La recherche en sciences humaines est avant tout rencontre de l'Autre et travail sur la diversité des Hommes. Une telle approche implique une curiosité inlassable à l'égard de civilisations différentes, d'êtres humains différents. La connaissance de l'Autre est source de compréhension, de tolérance et d'acceptation. L'objectif fondamental de la recherche en sciences humaines me paraît être, de nos jours, de lutter contre l'obscurantisme qui génère la violence des relations humaines et de favoriser le dialogue entre les civilisations et les hommes, au-delà des déterminismes géographiques, linguistiques, religieux ou sociaux. Il est donc très important que les scientifiques puissent communiquer le plus largement possible afin de renforcer les bases d'une véritable démocratie, fondée sur la connaissance et la réflexion.
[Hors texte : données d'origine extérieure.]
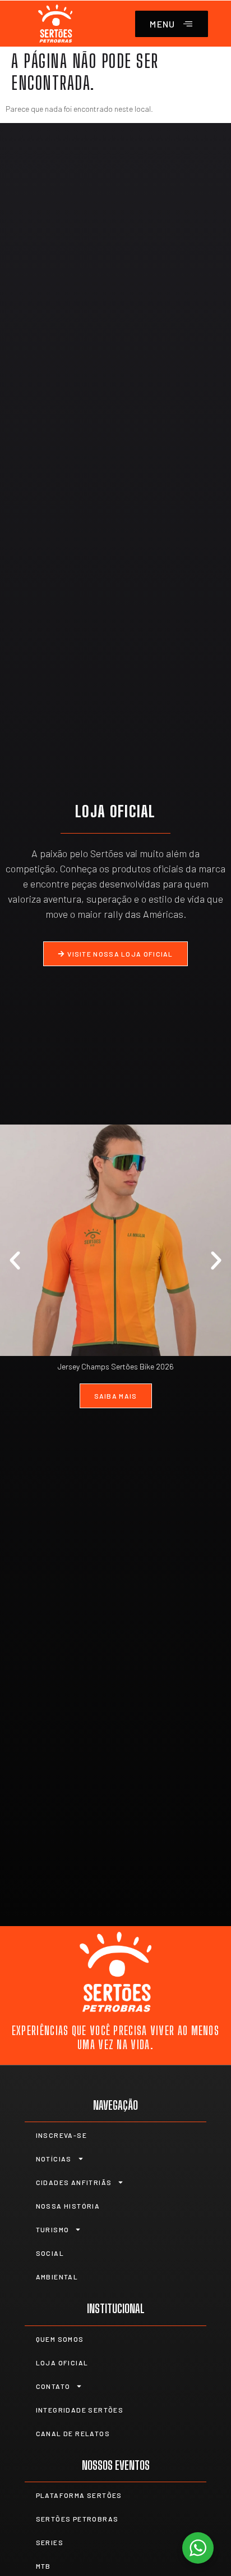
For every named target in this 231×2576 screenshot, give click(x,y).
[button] (15, 1261)
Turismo (53, 2229)
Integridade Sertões (80, 2410)
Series (49, 2542)
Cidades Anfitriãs (74, 2182)
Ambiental (57, 2277)
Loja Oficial (62, 2362)
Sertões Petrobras (77, 2519)
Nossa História (68, 2206)
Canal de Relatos (73, 2433)
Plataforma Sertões (79, 2495)
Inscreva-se (61, 2135)
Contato (53, 2386)
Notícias (54, 2159)
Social (50, 2253)
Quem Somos (60, 2339)
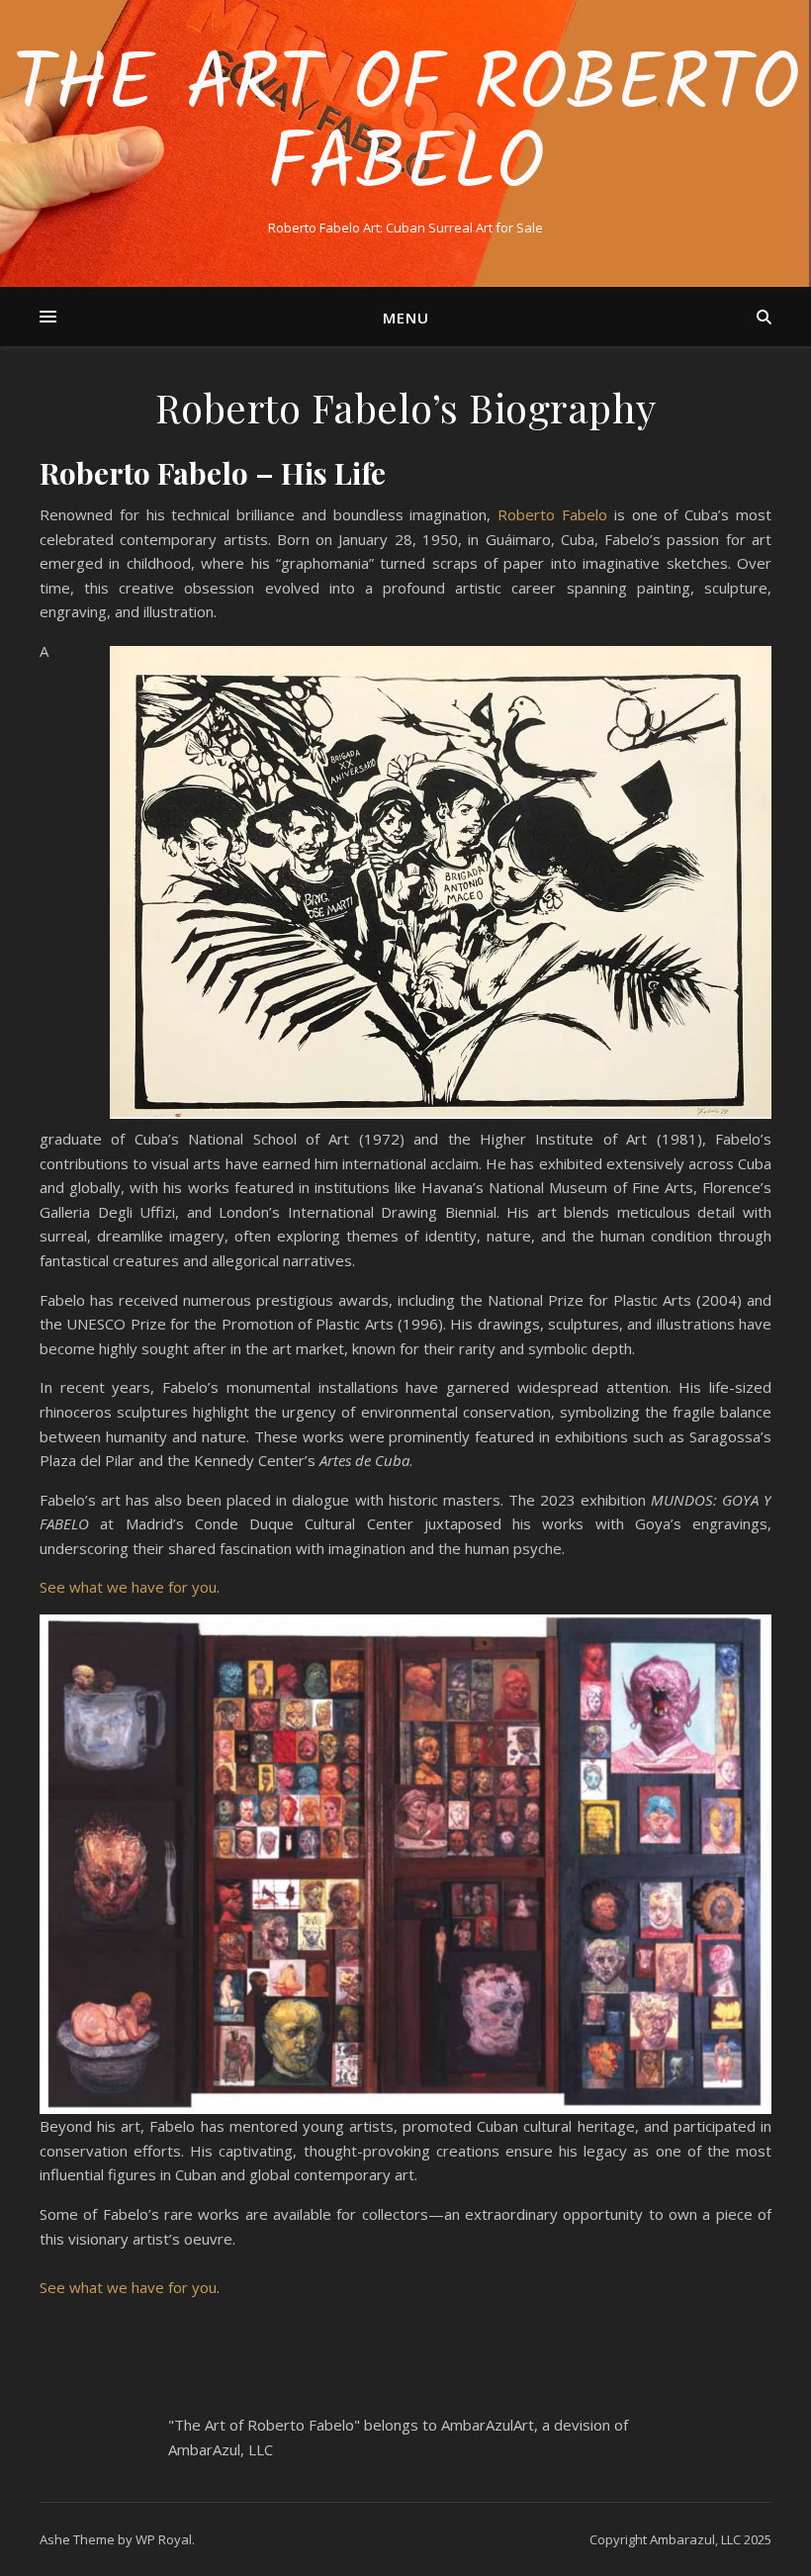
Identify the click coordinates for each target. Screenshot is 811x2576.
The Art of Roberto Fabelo (405, 126)
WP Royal (163, 2539)
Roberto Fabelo (552, 514)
En ce sens, l'action du site Futura-Sciences.com est déterminante puisqu'il constitue une plateforme d'échanges incomparable entre public et chercheurs.
Notre journée commence tôt, quand il fait encore frais dans la vallée de l'Euphrate : nous nous levons à 5h/5h30, au son du muezzin de la mosquée à côté de laquelle nous logeons. Après un petit déjeuner avalé très rapidement, nous nous hâtons vers le site afin de commencer le plus tôt possible, la journée de fouilles. Les ouvriers nous rejoignent dans le minibus collectif qu'ils ont loué. Le petit matin est un moment privilégié : le soleil qui se lève sur la campagne turque l'éclaire d'une lumière douce, la fraîcheur nous oblige même à mettre un pull. Cela ne durera pas.
Le travail reprend : il faut décider rapidement des endroits où de nouveaux sondages seront ouverts, afin de confirmer les hypothèses mises en place dans la soirée précédente, ou afin de collecter plus de matériel pour obtenir des éléments de datation plus fiables. Très rapidement, de nouveaux fragments de vases ou de lampes sortent, qui sont tout de suite étiquetés et mis dans des sachets. Une fois le travail lancé, il faut circuler d'un sondage à l'autre pour être toujours prête à intervenir, en cas de besoin ; si la couleur ou la texture de la terre change, cela peut signifier que l'on change de couche stratigraphique ; alors, des gestes techniques, assez répétitifs, s'imposent : il faut donner de nouveaux numéros aux objets qui y seront mis au jour, prendre les cotes du haut de la nouvelle couche, essayer de comprendre pourquoi ce changement : y a-t-il eu un recreusement quand des pillards sont venus récupérer les pierres des murs ? S'agit-il du passage à un niveau de fonctionnement plus ancien ? Et puis, parfois, c'est l'émotion : des cris fusent d'un sondage : une résistance plus marquée de la terre a alerté les ouvriers ; aussitôt, le travail s'arrête. Il faut prendre les plus grandes précautions : c'est au pinceau, voire à la main que l'on enlève les derniers millimètres de terre ; le plus souvent, il ne s'agit que d'une tuile ou d'une pierre ; mais parfois, le cœur battant, nous découvrons ainsi un trésor de plusieurs centaines de monnaies qui ont encore gardé la forme de la bourse qui les contenait ; elles ont été abandonnées dans une fuite éperdue devant l'attaque des ennemis : émouvant témoignage d'instants dramatiques dans des vies passées et oubliées ; ou bien c'est quelque magnifique tableau mosaïqué caché à tous les regards depuis plus de dix-sept siècles. Des moments uniques qui font oublier toutes les heures passées dans la poussière, sous un soleil de plomb…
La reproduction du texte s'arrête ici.